**** STORED DATA ****

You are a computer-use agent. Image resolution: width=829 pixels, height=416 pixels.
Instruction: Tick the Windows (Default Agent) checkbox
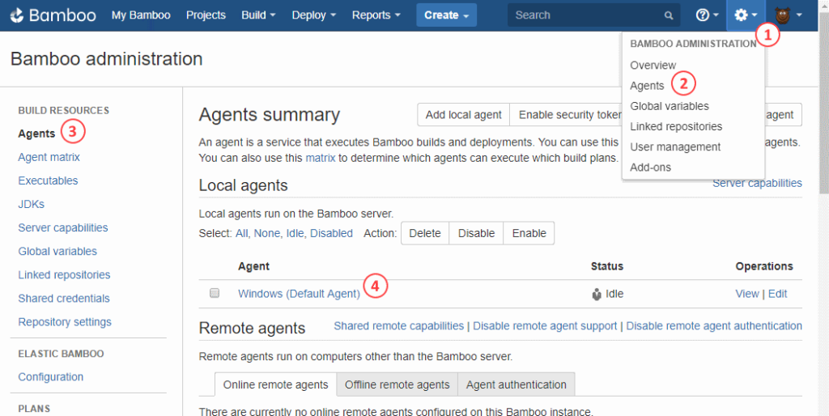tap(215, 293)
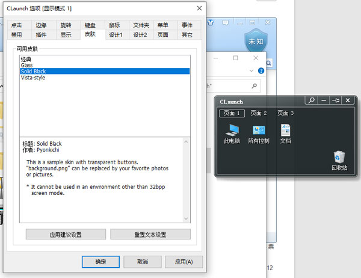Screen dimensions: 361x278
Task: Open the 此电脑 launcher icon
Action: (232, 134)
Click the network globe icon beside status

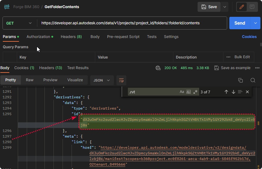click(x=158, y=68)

****

Except for the pictures, please retype the listing above exactly.

You are a computer-use agent. Image resolution: width=829 pixels, height=416 pixels.
Instruction: Tick the Windows (Default Agent) checkbox
tap(215, 293)
Screen dimensions: 361x278
Task: Open the 此电脑 launcher icon
Action: (232, 134)
Click the network globe icon beside status

click(x=158, y=68)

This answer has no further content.